It’s easy to mistake the faired-in CBR250R for a larger capacity motorcycle, with styling that resembles Honda’s own VFR1200F. A front fairing extends downwards to shroud its engine bay, also serving to mount the rear view mirrors. The bikes curved visor provides first-rate wind protection at high speed. Neat attention to detail is apparent in the attractive steering head, as well as clip-on handlebars. We liked the 250R’s blue backlit LCD instruments arranged in an easy to decipher layout. An analogue tachometer dominates this bay and you also get a large digital speedometer, in addition to odometer, trip-counter, clock, fuel and temperature readouts.. Switchgear is comprehensive, with smart buffed alloy levers and nice palm grips also part of the latest Honda.
The tank looks classy, feeling equally nice thanks to perfectly sculpted knee grooves. Futuristic flank panels swoop back into the bi-colour tail, split grab bar and edgy brake warning light. Even the lower sections look dandy; beginning in a sharp belly pan, leading into a stubby silencer crafted from blackened stainless steel and neatly executed rider and pillion footrests.
Honda has developed this CBR’s 249cc, 4-stroke, dual overhead camshaft engine from scratch. The liquid-cooled, single cylinder powerplant is fuel-injected using Honda’s PGM-FI system, and employs generous cutting edge technologies to maximize efficiency.

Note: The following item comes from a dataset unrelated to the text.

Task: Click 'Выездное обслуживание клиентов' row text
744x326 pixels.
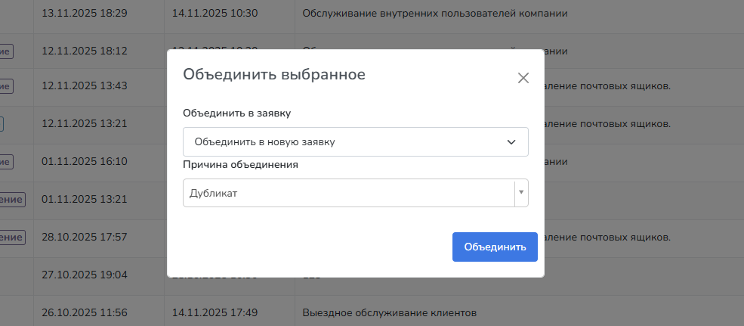Action: click(x=390, y=312)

The centrifugal cast, thin-wall cylinder sits offset 4mm from the crankshaft center towards the exhaust, reducing friction between the cylinder and molybdenum coated piston. Its cylinder sleeve exterior is textured for better heat dispersion, while the combustion chamber uses pent roof architecture. There’s an iridium spark-plug for enhanced durability, and a straight port layout with twin-beam fuel injection. A wet air-filter does duty, and the new engine uses four lightweight valves, with thin (4.5mm) stems. The world’s first roller rocker arms for a DOHC engine debut on the CBR250R, with tappet clearances being shim adjusted. Honda has built a recess into the cylinder head to temporarily accommodate the rocker arms, so mechanics need not labor to remove a camshaft when changing shims.
Bearings support the crankshaft journal in another first for any single cylinder Honda, while a balancer cuts vibrations. While peak power developed will be close to 25.8bhp at 8500rpm in India, a maximum torque figure of close to 2.3kgm at 7000rpm is expected.

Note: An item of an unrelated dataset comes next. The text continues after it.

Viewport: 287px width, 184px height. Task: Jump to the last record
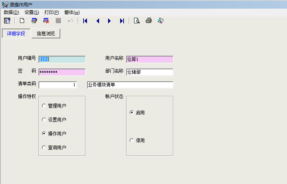pos(122,21)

The engine note is pleasantly gruff, still soft. Engine revs build with a willing thrum the instant you select first, open throttle and let out the well weighted clutch. Throttle response is crisp, the CBR250R enjoying a wide, thoroughly refined powerband even novices won’t hesitate to exploit. Rpm rises in a smooth, purposeful rush through an adequate low end, to meet a meaty mid range and frantic top end rush as expected from this short stroke powerplant (bore and stroke is 76mm x 55mm). You’ve six-gears to play with in the one-down, five-up pattern, each shift accompanied by a light, precise feel at the pedal. The CBR is good for effortless 120kph cruising, with maximum speed likely in the region of 150kph.
A diamond frame, with steel pipe trusses binds the CBR250R together, with 37mm diameter telescopic front suspension, a rectangle section swingarm and Honda’s Pro-link system with 5-step preload adjustment working at the rear. The riding position feels mid way between commuter-friendly upright and sporty. The CBR250R seat offers good padding, helping make this a comfortable bike.

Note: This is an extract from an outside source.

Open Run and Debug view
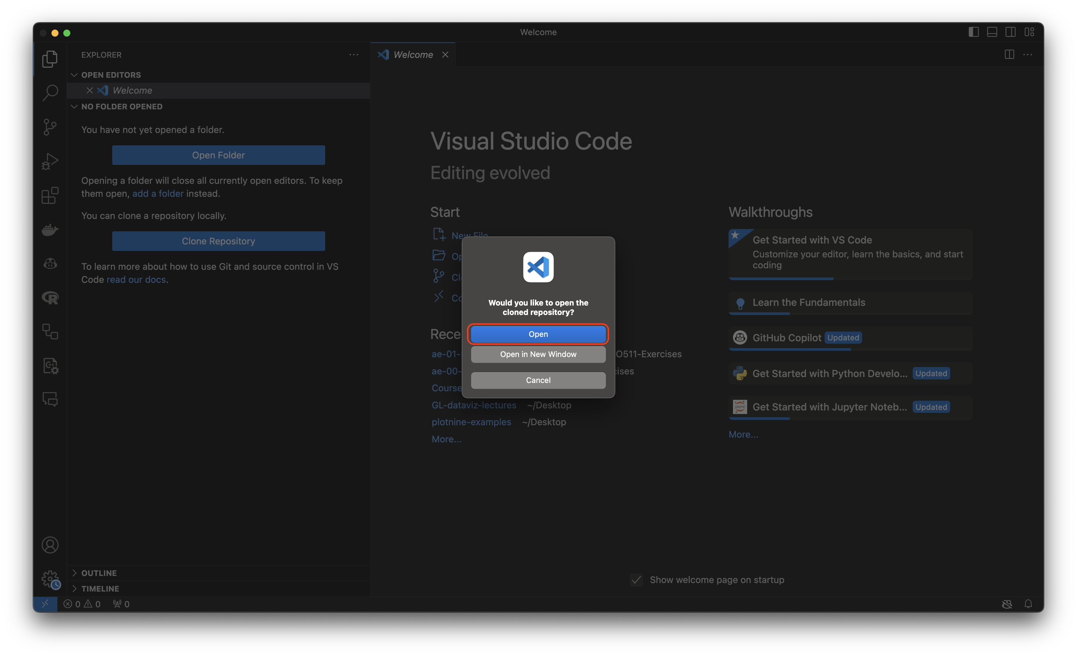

Handling is light, street friendly and stable through the corners; suitable for an occasional track day, but feeling most comfortable as motorcycle better suited to daily use.
Honda is offering top drawer, combined ABS front (296mm floating disc) and rear (220mm) disc brakes, as a paid option. Both calipers use advanced resin-molded pads. The combined system is calibrated to intervene and allocate brake pressure to the front and rear brakes whenever you depress the rear brake, while the front brake lever works independently as on any motorcycle. Both brakes are ABS enabled, the system modulating hydraulic pressure to prevent wheel lock in every situation.
The C-ABS system works its magic without any drama, is not intrusive and does not call for a rider to alter his braking habits. This clever system will make a pro of most novices.
The practical and city friendly CBR250R is a superbly balanced motorcycle that is going to set a benchmark in India. The 250R launches in India in April 2011, poised to provide enthusiasts a fine combination of style, adequate performance, street friendly handling as well as advanced brakes, at a decent price. The base model CBR250R retails for Rs 1.5 lakh (ex-showroom, Delhi), with the ABS variant priced higher at Rs 1.8 lakh (ex-showroom, Delhi).
A segment starting motorcycle from tomorrow, today, it’s going to be a while before we see another bike as good as Honda’s CBR250R.